Thank you. At this time, as mentioned, we'll conduct a question-and-answer session. Operator instructions were provided. Our first question comes from the line of Todd Brooks with The Benchmark Company. Your line is now open.

Speaker 4

Hey, thanks for taking my question and nice results in the quarter here, kind of absorbing some of that pressure in the theater channel.

Thank you, Todd.

Ken Plunk CFO

Yes. Thanks, Todd.

Speaker 4

First question is on that theater channel and I think this might be helpful for all of us. Can you size if you think about Foodservice and Frozen Beverage what percentage of each of those segments is made up by the theater channel?

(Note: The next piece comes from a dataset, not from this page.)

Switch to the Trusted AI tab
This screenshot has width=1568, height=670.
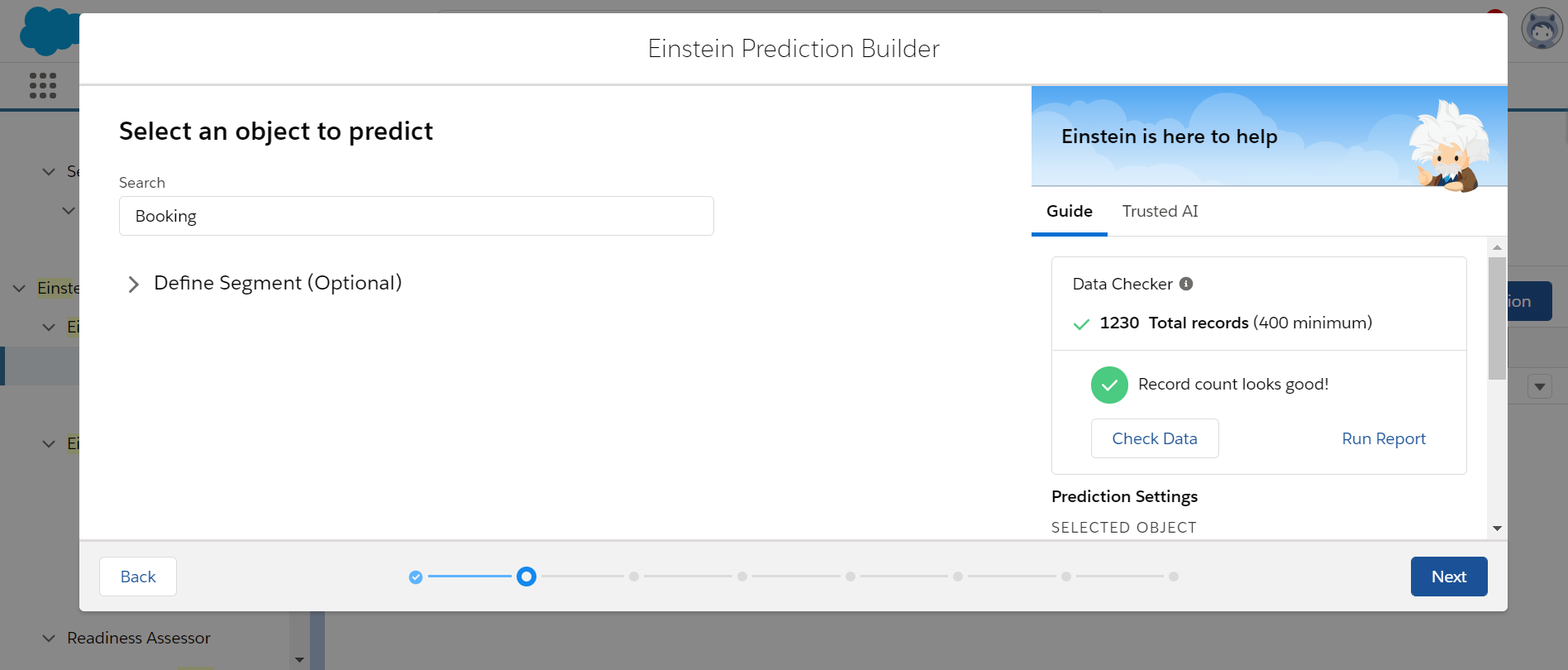coord(1160,212)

We don't have that exact number on the Foodservice side. We know on the beverage side, it's about 25% of the Icee beverage sales. The Foodservice side is much less than that, but growing. It's a nice piece of business for us that continues to grow and we've even added some people from a company standpoint into that group to try to energize it.

Speaker 4

Okay. Great. Thanks, Dan. Secondly, the churro success with Subway has obviously been a great story. I look at that sidekick line and I see three products that J&J would be well suited to make, not just the churro. Have you had any luck making inroads with either the cookie offering there or the soft pretzel offering?

We've built a really nice relationship with that company through this program that they have and with their buying arm. We're continuing to have conversations and absolutely believe that in the future we'll have the opportunity to be making some of those products or some others. There's some nice opportunities for us coming.

Speaker 4

Okay, great. And then a final one, and you touched on the KFC test a little bit, Dan, but I was just wondering if you look forward a couple of calendar quarters here. What we're seeing either on the new product launch side, the distribution side or maybe some tests that are out there that can help you continue — you drove I think a little over $9 million in revenues from new placements and new products, which is great to see. I'm just wondering what you can share with us in the go-forward look for what may continue to drive that?

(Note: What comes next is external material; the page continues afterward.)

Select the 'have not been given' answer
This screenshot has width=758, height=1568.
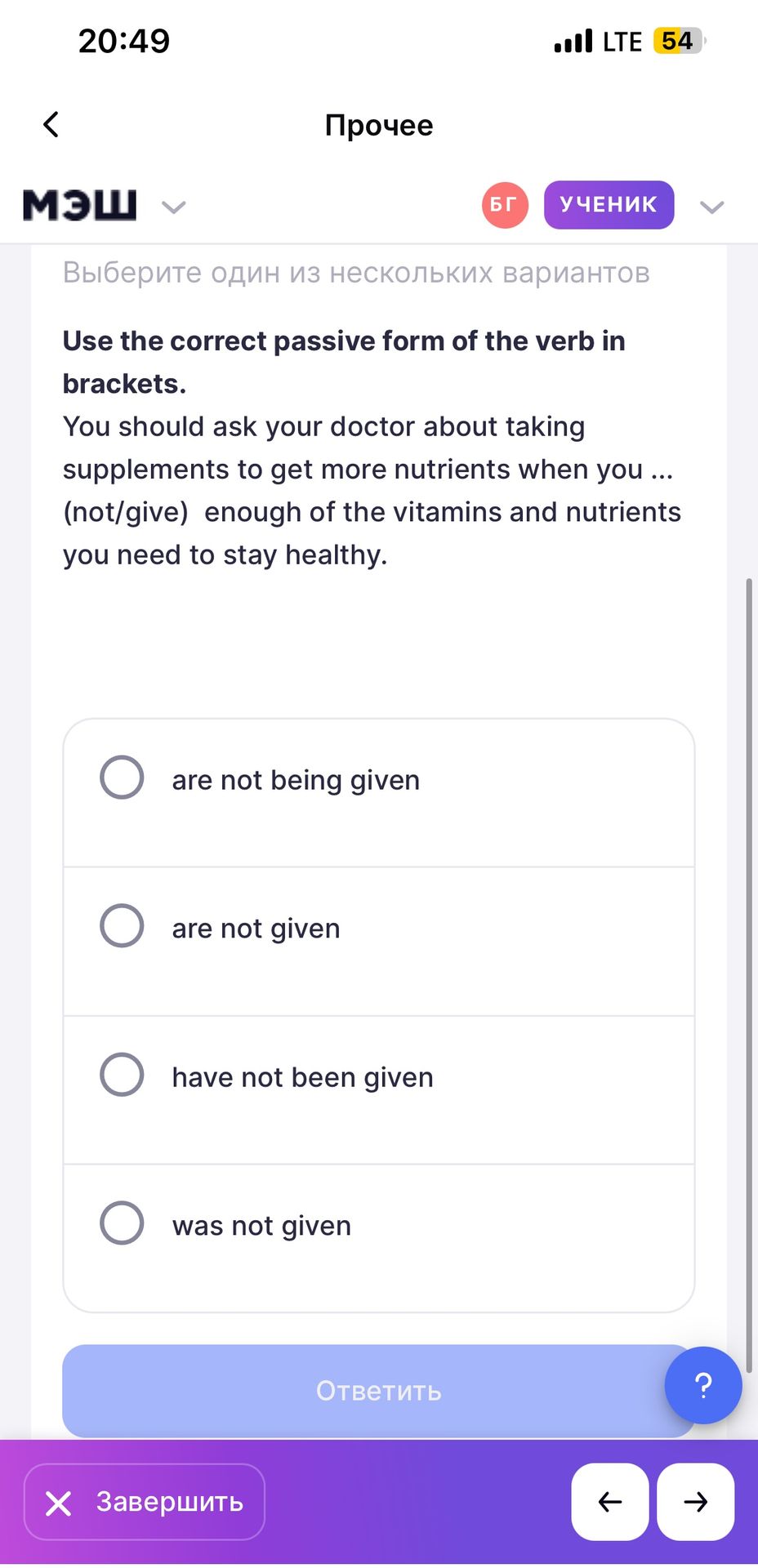379,1090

I'm not sure I can share specific names, but I will tell you we have a tremendous pipeline. In retail, we've got a couple of things that are really strong for us and a lot of customers expanding distribution. On the Foodservice side, whenever a particular customer like Subway comes out with a churro product, there's lots of others who are watching that. We have some tests in play that some will even kick in before the year's end with other large organizations that we'll see continue to grow. We're really happy there. The bakery side, as you watch those numbers, we've got some good things in private label areas that we're continuing to grow. And then with KFC, as you mentioned, that's a really big opportunity for us. So far the test has gone extremely well with a lot of press and attention. I love our pipeline right now. I think we've got a really good chance of having a really strong 2025.

Speaker 4

Okay, great. Thanks.

Operator

Thank you. Our next question comes from the line of Connor Rattigan with Consumer Edge. Your line is now open.

Speaker 5

Hey, guys. Good morning. Congrats on a great quarter.

Thank you, Connor. Good morning to you as well.

Speaker 5

Great. So you guys called out the weakness in Frozen Beverages driven by the theater channel. I'm curious, could you share how trends looked across the other channels to give us a better sense of relative performance across those channels? Was performance relatively even outside the theaters or was there quite a bit of volatility by channel?

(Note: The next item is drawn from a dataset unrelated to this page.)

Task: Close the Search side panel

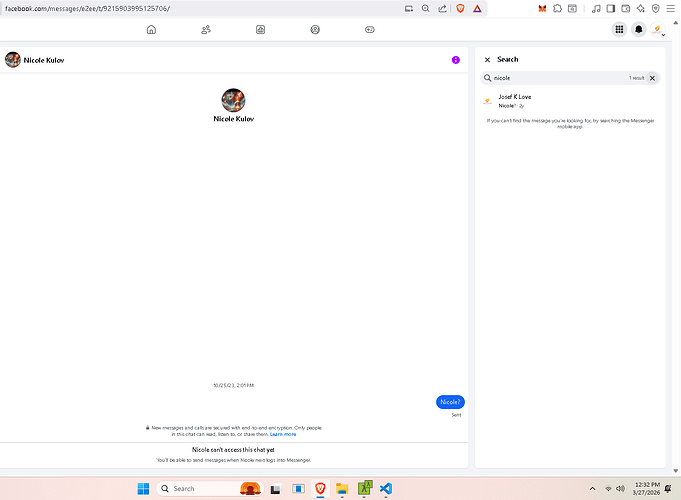Action: (487, 60)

We were up in volume in most of our big brands and products. It was a pretty good quarter overall. Even inside the beverage side of our business, if you took the theater channel out, we would have been up by 3%. Overall, a pretty good quarter with all of our products and we're seeing some nice growth.

Ken Plunk CFO

Connor, we were purposeful in making that comment about what the gallon increase was without theaters. That tells you amusement was up, QSR was up, and mass merchandise was up as it relates to Frozen Beverages. So again, this was really a tale of the theater industry in April and May where releases were impacted. Outside of that, it was a really, really good quarter for us in that side of the business.

Speaker 5

Awesome. So also in the press release, you guys noted some strength in amusement parks, specifically with Dippin' Dots. I'm curious, what did you really see as the driver there? Was it just strong summer seasonal traffic? Maybe was there some pricing, distribution gains? Any color on that would be great.

Our teams do a great job getting into the amusement park industry and making sure we're well positioned when the season comes. The Dippin' Dots team really excels in that area. I toured one of our amusement parks last week with a group of leaders and the Dippin' Dots presentation across that Six Flags park was tremendous. They do a really good job making sure we're positioned right and that it's marketed appropriately. It certainly helps when you have a nice warm summer, and that industry seems to be doing really well in all facets of our business right now.

Speaker 5

Awesome. And then just one last quick follow-up. You guys have previously mentioned that about 80% of your products were flowing through the new RDC system. Did that tick up a little bit during the quarter?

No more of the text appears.